*** Opening of TEXT SECTION ***
Some mornings are just plain old tough, aren't they?

I've had them, you've had them, even Ruth Reichl, editor of Gourmet magazine for ten years, has had them. 

She was in Seattle promoting a new cookbook when called to immediately return to NY, no reason given. There she found out, along with her staff, that Gourmet was finished--

                               on her watch.

That upset me to no end when I heard it, I who had read the magazine for decades, but it devastated Ruth.


"And so I did what I always do when I'm confused,
lonely, or frightened:
I disappeared into the kitchen."

I won't go into the long story here but last Friday evening at about 5:15 p.m. our beautiful darling Mason got out a gate left open and disappeared.




About 19 terrible hours later we found him, soaked to the skin, a muddy mess, scared to death, but alive and well.



I don't remember what RH and I had for breakfast on Saturday morning while Mason was lost, something grabbed before heading back out to comb the neighborhood again and then home to make waterproof posters for the street.

But Sunday morning dawned full of sunshine and rejoicings
because our Mason was home with us again.

After feeding Mason and Bree their special breakfast of chicken livers and broth--they had both had dental surgery the Monday before and were on soft foods--we thought about our own breakfast. 

And we craved comforting oatmeal. Ruth Reichl's Butter Toasted Apricot Oatmeal. We didn't have any apricots but golden raisins were fine instead.

"Butter-toasted oatmeal,
rivers of thick cream,
brown sugar.
Fresh orange juice;
Such fragrant hope."


On this first day of March, I'm thinking of a dear New Englander friend who has recently moved to North Carolina and been shocked to find pork chops, of all things, on the breakfast menus of restaurants in her new hometown.

Here's a little breakfast menu I found that early New Englanders would have eaten, girlfriend, by another New Englander:

"On these icy mornings we like a good breakfast.
I think with nostalgia of the early Americans 
who lived in this house.

I know what they had; they had pie!
Good, robust, flaky, rich, spicy apple pie.
Aside from this they ate only
ham, eggs, pickles, cheese, sausage,
pancakes and sirup and,
for Sunday, codfish balls."

Gladys Taber
The Book of Stillmeadow
the March chapter



Mason and Bree and I wish you all a March of 
good breakfasts,
whether it's oatmeal or pork chops or codfish balls!
*** Close of TEXT SECTION ***
*** Opening of MATERIAL PROVIDED ***
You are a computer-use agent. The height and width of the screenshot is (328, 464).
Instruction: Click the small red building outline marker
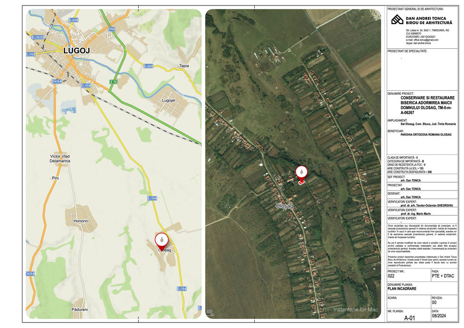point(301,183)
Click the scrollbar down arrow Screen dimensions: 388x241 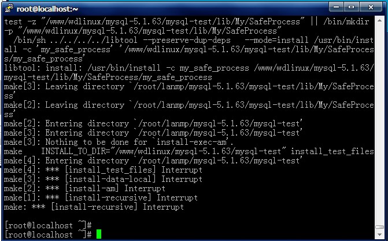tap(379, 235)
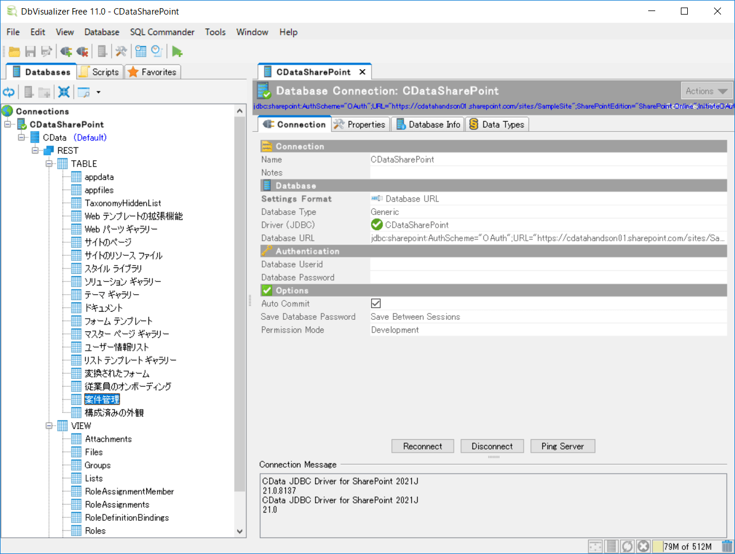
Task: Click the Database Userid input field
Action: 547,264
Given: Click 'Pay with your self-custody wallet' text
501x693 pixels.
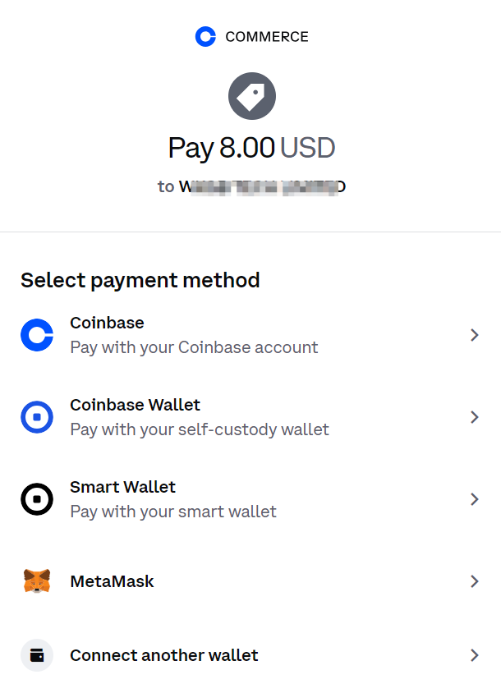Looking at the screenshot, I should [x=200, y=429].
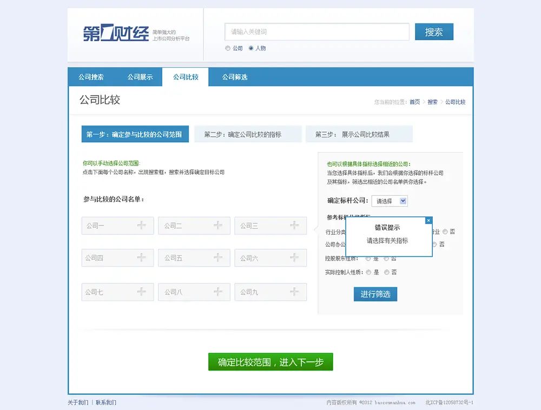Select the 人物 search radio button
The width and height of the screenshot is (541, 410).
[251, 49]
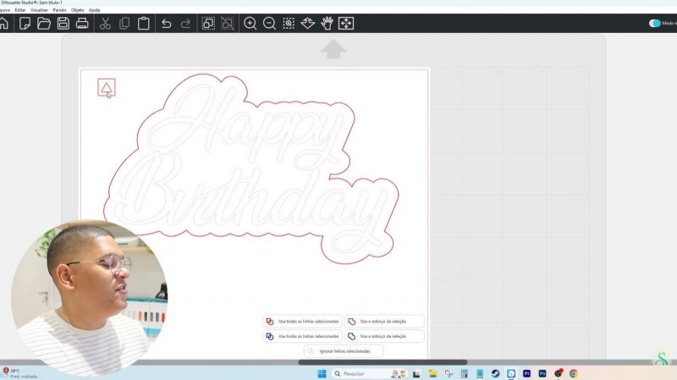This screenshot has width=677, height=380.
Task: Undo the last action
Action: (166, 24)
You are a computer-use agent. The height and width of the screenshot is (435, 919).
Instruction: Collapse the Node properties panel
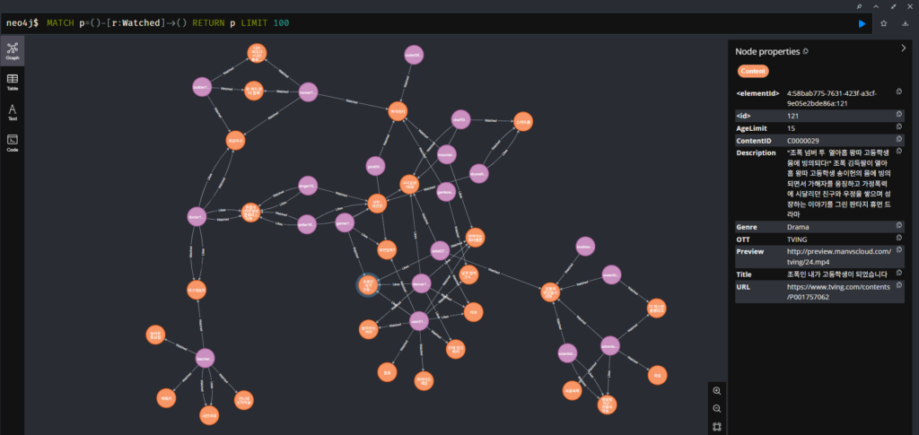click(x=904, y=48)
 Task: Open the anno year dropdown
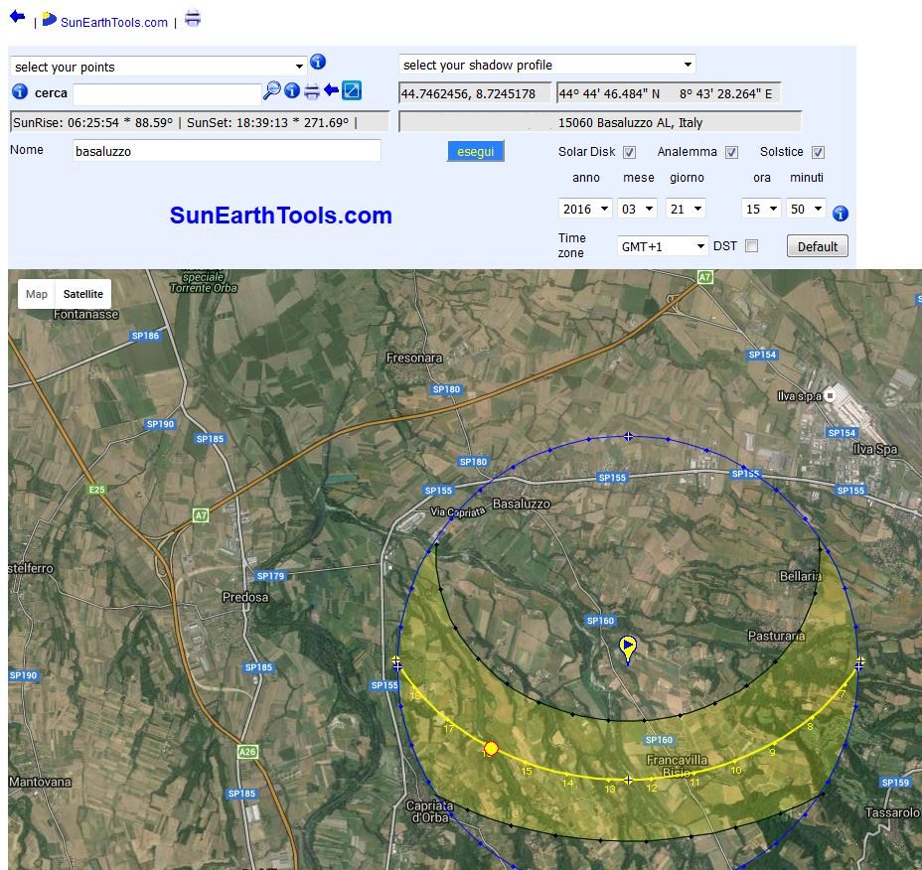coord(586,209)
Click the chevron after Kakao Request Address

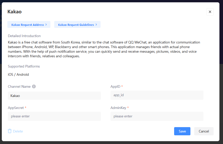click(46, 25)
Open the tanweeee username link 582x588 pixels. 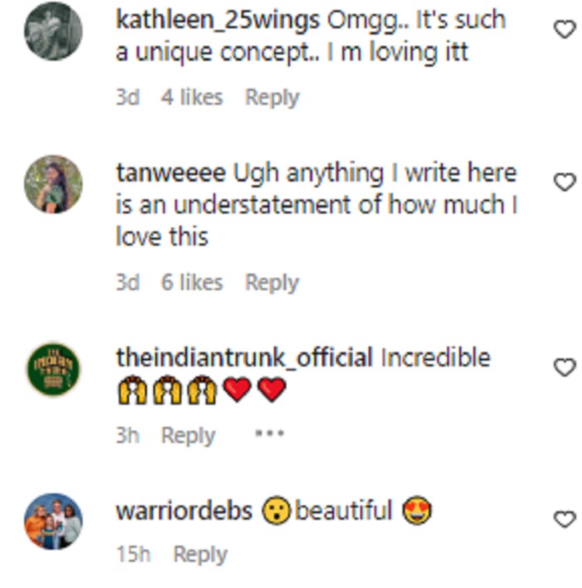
*** Close of MATERIAL PROVIDED ***
*** Opening of MATERIAL PROVIDED ***
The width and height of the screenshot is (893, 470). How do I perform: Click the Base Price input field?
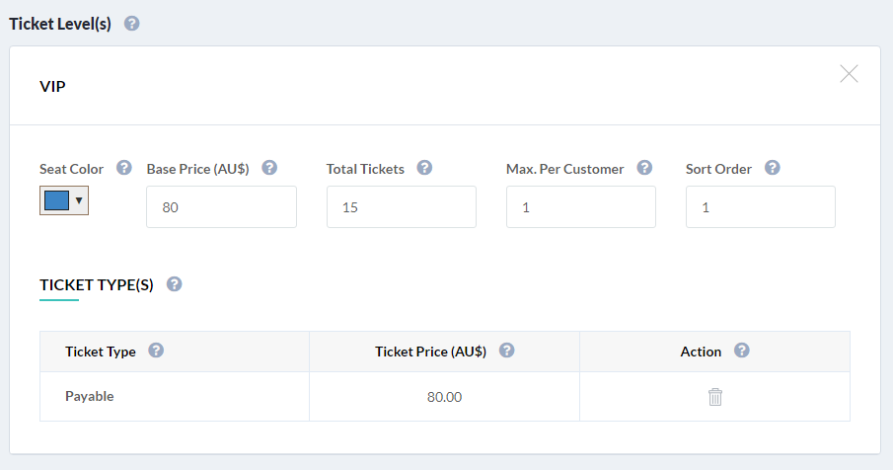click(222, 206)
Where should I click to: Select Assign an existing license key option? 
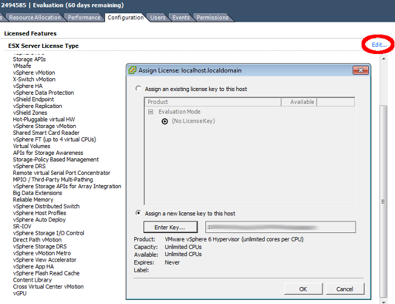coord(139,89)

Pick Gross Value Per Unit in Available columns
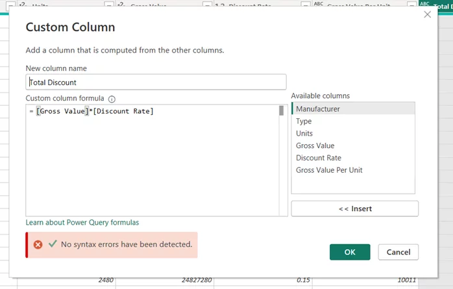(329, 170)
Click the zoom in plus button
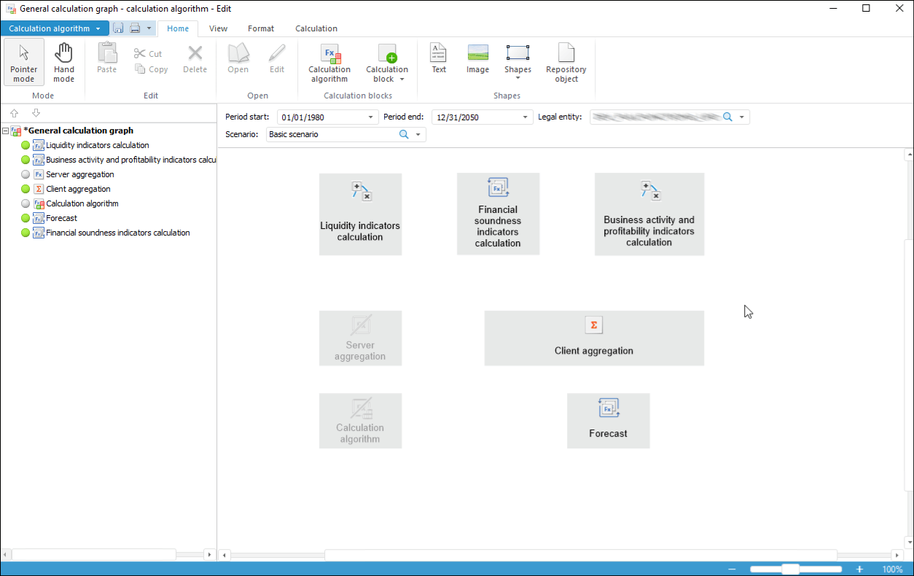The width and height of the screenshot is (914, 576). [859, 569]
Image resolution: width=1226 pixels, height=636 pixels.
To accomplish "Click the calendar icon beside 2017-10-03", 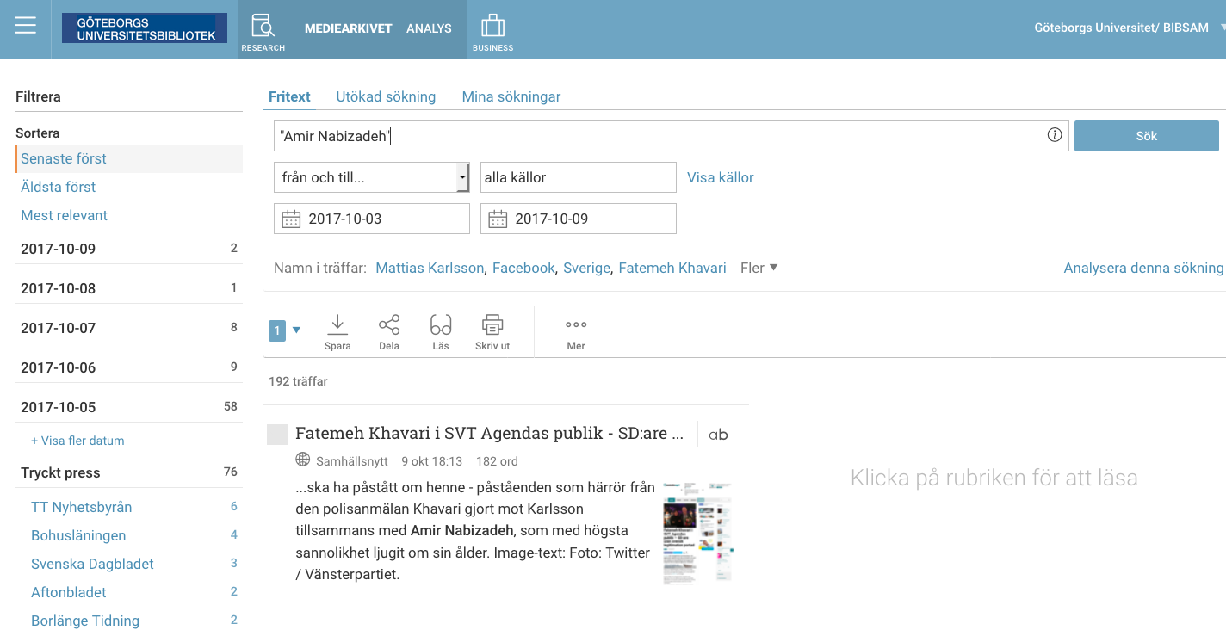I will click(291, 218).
*** Close of MATERIAL PROVIDED ***
> **QUESTIONS TO ANSWER**
1. Answer these questions using the breakfast post:
(a) For how many years was Ruth Reichl editor of Gourmet magazine?
(b) At about what time last Friday evening did Mason disappear?
(c) What was used in the oatmeal in place of apricots?
2. Repeat word for word the portion of the breakfast post from "And we craved" up to and including "her new hometown.".

> **PER-TASK ANSWERS**
1.
(a) Ten years.
(b) About 5:15 p.m.
(c) Golden raisins.

2.
And we craved comforting oatmeal. Ruth Reichl's Butter Toasted Apricot Oatmeal. We didn't have any apricots but golden raisins were fine instead.

"Butter-toasted oatmeal,
rivers of thick cream,
brown sugar.
Fresh orange juice;
Such fragrant hope."


On this first day of March, I'm thinking of a dear New Englander friend who has recently moved to North Carolina and been shocked to find pork chops, of all things, on the breakfast menus of restaurants in her new hometown.